Hyperfiction is a question of texture, or, as Mary-Kim Arnold (1993) has expressed it, ‘Words that yield to the touch’. But what words will ‘yield’ if the reader clicks on them? Joyce’s explanation in afternoon, a story seems to have established the metaphor:


READ AT DEPTH

I haven’t indicated what words yield, but they are usually ones which have texture...’


Once again, it is the reader who decides which words ‘have texture’, which bear a tempting quality... and wherever the reader decides to click, he or she is unlikely to be disappointed. ‘The nomadic movement of ideas is made effortless by the electronic medium that makes it easy to cross borders (or erase them) with the swipe of a mouse, carrying as much of the world as you will on the etched arrow of light that makes up a cursor. [...] Each iteration “breathes life into a narrative of possibilities,” as Jane Yellowlees Douglas says of hypertext fiction, so that, in the ‘third or fourth encounter with the same place, the immediate encounter remains the same as the first, [but] what changes is [our] understanding’” (Joyce, 1995, p. 3).

Reconfiguring reading

The reader weaves the web of narrative possibilities, aware of the power of choice. He or she advances, down the labyrinth of ‘forking paths’ that Borges (1941) once imagined, sometimes at a loss, sometimes helped by the map, chart, tree-map or outline of links between lexias which the author may have provided. But no matter how s/he chooses to do it, the reading experience is a challenge to the stability of the traditional concepts of text, author and reader.

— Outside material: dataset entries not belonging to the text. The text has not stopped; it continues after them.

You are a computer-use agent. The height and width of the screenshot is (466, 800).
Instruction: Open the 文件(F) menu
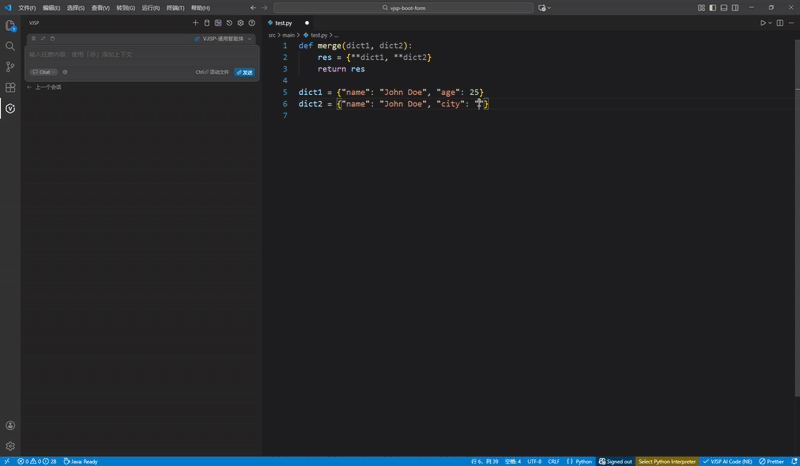(27, 7)
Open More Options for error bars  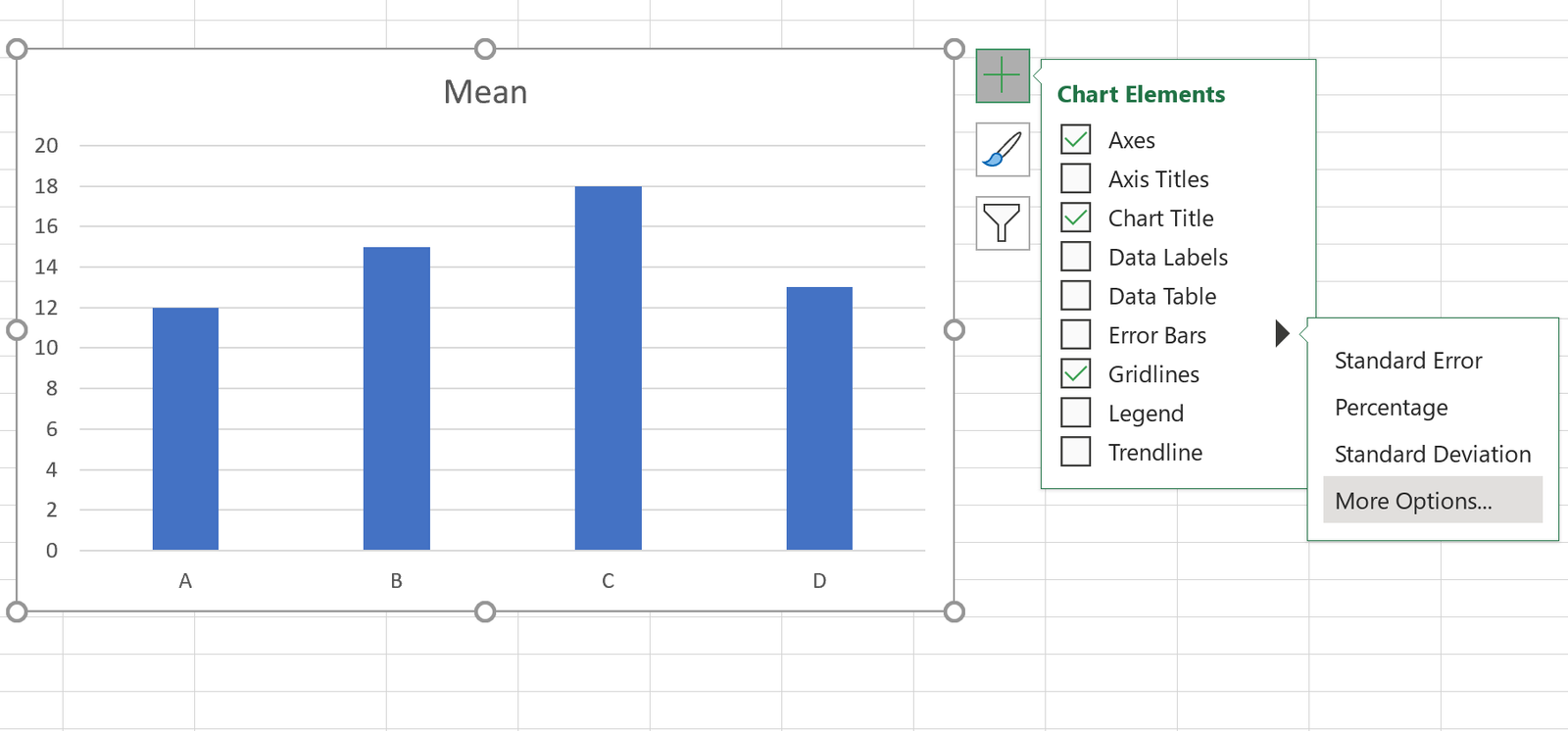(x=1413, y=501)
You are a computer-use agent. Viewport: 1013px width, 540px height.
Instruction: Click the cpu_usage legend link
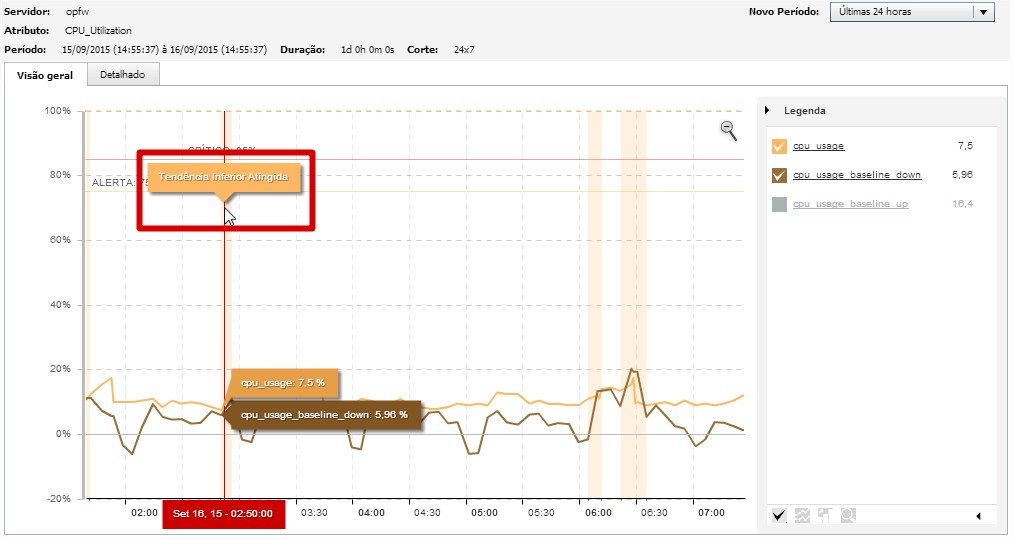tap(818, 146)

Delany and Landow (1991, p. 3) point out thatso long as text was married to a physical media [sic], readers and writers took for granted three crucial attributes: that the text was linear, bounded and fixed. Generations of scholars and authors internalized these qualities as the rules of thought, and they had pervasive social consequences. We can define hypertext as the use of the computer to transcend the linear, bounded and fixed qualities of the traditional written text.’ Devoid of paper, tablet, scroll, book... the text becomes virtual, transient. There is no stable object holding the entire text; all the reader can see is one block of text at a time and explore the electronic links that connect that lexia to others: a variable textual structure that lies behind the blocks and can be represented on screen as a tree diagram, a web, a network... There is no fixed way out of the labyrinth: you build it as you choose your way down the forking paths.

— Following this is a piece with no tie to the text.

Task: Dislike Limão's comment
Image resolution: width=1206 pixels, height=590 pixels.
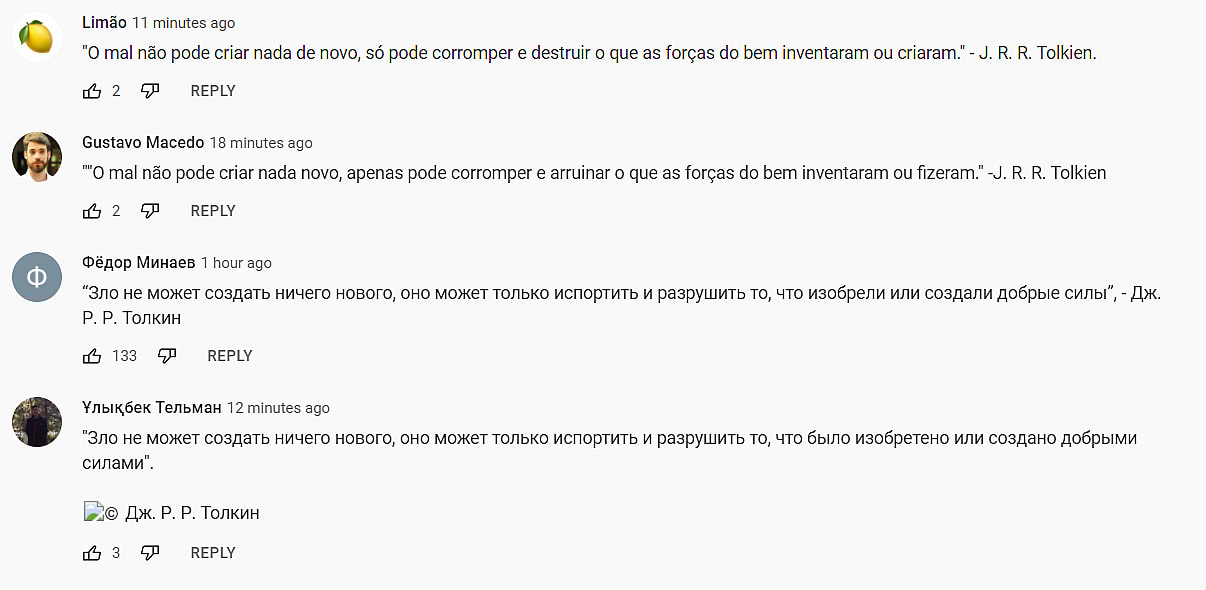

If hypertext has changed the nature of text, it has also disclosed the nature of underlying reading operations. True, the reader may apply perfectly conventional reading habits in each lexia, but, as Delany and Landow (1991, p. 4) believe, ‘[hypertext] can also provide a revelation, by making visible and explicit mental processes that have always been part of the total experience of reading. For the text as the reader imagined it – as opposed to the physical text objectified in the book – never had to be linear, bounded or fixed. A reader could jump to the last page to see how a story ended; could think of relevant passages in other works; could re-order texts by cutting and pasting. Still, the stubborn materiality of the text constrained such operations.’

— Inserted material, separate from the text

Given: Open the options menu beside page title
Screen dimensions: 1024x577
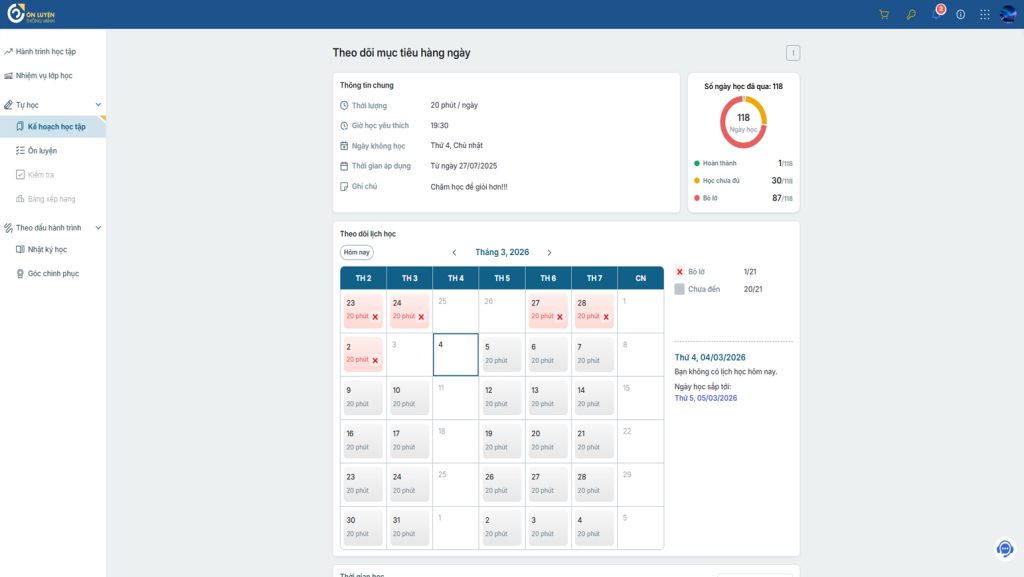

Hypertext, then, is the virtual space where modern literary criticism and pedagogy meet, as the active reader in the learner-centred classroom becomes a reality rather than a desideratum. The reader as producer of the text’ advocated by Barthes (1970), the active reader of Umberto Eco’s open work (1962), the Derridean emphasis upon discontinuity and decentring (Derrida, 1967), all find concrete realisation in hyperfiction. So does Bakhtin’s conception of dialogism and multivocality (1984), for ‘hypertext does not permit a tyrannical, univocal voice. Rather, the voice is always that distilled from the combined experience of the momentary focus, the lexia one presently reads, and the continually forming narrative of one’s reading path.’ (Landow, 1992, p. 11)

Reconfiguring education

All this has far-reaching implications for education in general and for literary education in particular. The dialogical interaction between reader and text which allows each reader to construct ‘the meaning of the text afresh’ (Pulverness, 1996) has been (and many times still is) veiled by layers of respect for the mythical authority of writers, critics and literature teachers. Even in classrooms where the existence of multiple readings is acknowledged, there is often an underlying belief in the superiority of the teacher’s learned reading. Hyperfiction removes the veil: not only does it offer multiple readings, but multiple texts (or architectural realisations of text). This simply means that no reading (not even the teacher’s!) can be considered the ‘correct’ one, as the text itself is not fixed and it literally grows with every reading.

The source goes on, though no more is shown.